Monday, January 23, 2012

Picking Up Where I Left Off

The following article is a collection of excerpts from my journal. I began writing in it not only as a way to begin processing my grief but also as a means of emptying my mind of all the thoughts that were swirling around. I am publishing these pieces in a mini-series at first, in order to catch up, and then continue as appropriate interspersed with other writings. I desire that people know what faith-filled grief can look like for someone in the very early stages and how it progresses over time. Honestly, this is one way in which I am accepting accountability for going through what the next days will bring. I recently told someone that, were it not for grace, I would have quit my job, moved back with my parents, made them raise my kids, and mope about the house all day. Instead, because of grace, I will be returning to work, raising my kids (with lots of help), and laboring to see faith birthed in my kids and many others in the process.


January 11, 2012
Christen passed away two days ago. On Wednesday, January 4, we went in for her MRI...Christen would tell me later that she really didn't expect the MRI to show anything.
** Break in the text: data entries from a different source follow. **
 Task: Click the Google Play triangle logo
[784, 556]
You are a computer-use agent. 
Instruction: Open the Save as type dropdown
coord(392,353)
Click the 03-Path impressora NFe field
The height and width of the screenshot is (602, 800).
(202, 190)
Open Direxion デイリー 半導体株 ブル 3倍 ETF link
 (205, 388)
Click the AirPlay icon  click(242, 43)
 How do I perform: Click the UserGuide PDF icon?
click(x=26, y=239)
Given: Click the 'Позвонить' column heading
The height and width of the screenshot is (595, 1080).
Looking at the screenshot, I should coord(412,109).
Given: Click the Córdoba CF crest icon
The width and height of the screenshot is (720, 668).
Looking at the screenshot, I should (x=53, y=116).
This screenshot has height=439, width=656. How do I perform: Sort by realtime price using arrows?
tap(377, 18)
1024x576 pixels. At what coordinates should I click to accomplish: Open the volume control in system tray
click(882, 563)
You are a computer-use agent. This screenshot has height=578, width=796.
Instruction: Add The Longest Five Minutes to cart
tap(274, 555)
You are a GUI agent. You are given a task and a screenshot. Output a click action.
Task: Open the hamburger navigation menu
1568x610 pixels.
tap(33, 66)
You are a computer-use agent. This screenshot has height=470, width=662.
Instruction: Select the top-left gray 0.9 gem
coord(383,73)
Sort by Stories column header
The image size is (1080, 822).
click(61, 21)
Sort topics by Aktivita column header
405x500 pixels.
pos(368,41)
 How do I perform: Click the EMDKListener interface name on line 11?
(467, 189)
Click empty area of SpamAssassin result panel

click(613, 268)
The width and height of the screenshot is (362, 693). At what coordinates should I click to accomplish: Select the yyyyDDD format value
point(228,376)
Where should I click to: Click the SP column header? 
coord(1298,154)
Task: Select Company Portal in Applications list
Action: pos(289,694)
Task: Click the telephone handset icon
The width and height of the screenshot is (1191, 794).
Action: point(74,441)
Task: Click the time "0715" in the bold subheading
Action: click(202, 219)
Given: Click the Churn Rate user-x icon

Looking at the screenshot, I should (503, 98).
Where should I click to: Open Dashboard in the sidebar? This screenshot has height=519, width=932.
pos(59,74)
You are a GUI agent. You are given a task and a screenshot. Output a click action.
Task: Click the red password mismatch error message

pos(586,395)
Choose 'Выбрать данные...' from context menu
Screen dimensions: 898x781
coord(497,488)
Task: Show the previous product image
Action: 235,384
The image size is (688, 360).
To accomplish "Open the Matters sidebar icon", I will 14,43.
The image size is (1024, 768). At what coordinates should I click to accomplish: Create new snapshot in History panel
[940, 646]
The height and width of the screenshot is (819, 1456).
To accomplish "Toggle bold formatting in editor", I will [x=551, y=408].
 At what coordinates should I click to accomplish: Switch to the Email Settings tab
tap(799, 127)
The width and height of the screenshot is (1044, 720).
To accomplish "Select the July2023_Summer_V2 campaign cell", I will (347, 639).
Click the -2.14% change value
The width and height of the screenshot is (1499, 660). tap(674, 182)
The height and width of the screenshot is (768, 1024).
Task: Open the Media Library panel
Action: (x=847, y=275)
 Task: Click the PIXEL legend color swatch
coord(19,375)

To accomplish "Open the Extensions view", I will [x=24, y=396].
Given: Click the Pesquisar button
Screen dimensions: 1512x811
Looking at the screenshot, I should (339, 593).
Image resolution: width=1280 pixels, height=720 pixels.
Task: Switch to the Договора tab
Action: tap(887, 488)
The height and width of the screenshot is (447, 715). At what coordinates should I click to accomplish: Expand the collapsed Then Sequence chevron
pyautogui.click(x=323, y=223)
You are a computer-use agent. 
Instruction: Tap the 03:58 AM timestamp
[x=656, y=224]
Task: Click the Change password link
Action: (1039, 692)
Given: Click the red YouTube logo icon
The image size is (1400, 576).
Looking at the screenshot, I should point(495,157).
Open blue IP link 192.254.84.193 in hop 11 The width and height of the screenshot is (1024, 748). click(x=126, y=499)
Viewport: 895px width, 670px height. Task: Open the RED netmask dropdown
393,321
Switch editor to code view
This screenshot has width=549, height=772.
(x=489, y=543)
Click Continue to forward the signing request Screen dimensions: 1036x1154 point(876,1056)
Neither did I...
The last few days have been filled with more details and questions than I would have thought possible. Services, memorial funds, flowers, burial plots, music, clothes, food, people, people, people...I knew going in that I wouldn't really get to mourn for a few weeks...
The days since the biopsy have been the loneliest days I have ever felt. I'm surrounded by great people: family, friends, loved ones, even strangers. Literally, thousands of people from all over the world have prayed for Christen, me, and the kids. It's amazing, yet I feel so distant from all of that. There is a massive emptiness that I feel inside. She was my best friend and, more than that, a very literal part of me. We spoke often of how "one" we were, how we didn't think of each other in individual terms but rather as one, cohesive unit...
In the days and weeks to come, my loneliness will likely increase as I slowly learn to fill it with more of Christ. I will fight to preserve her memory through storytelling and story-gathering, and I will work all the more for the furtherance of the gospel and the well-being of the Church.
I miss her so much.

1 comment:

  1. Hi Joe,
    I am friends will Michelle Torres. She posted a link to your blog on FB. Thank you for sharing your heart, and your love for your wife, children and most importantly, Jesus. You are prayed for here in WA state. Cling tight to the one who can comfort!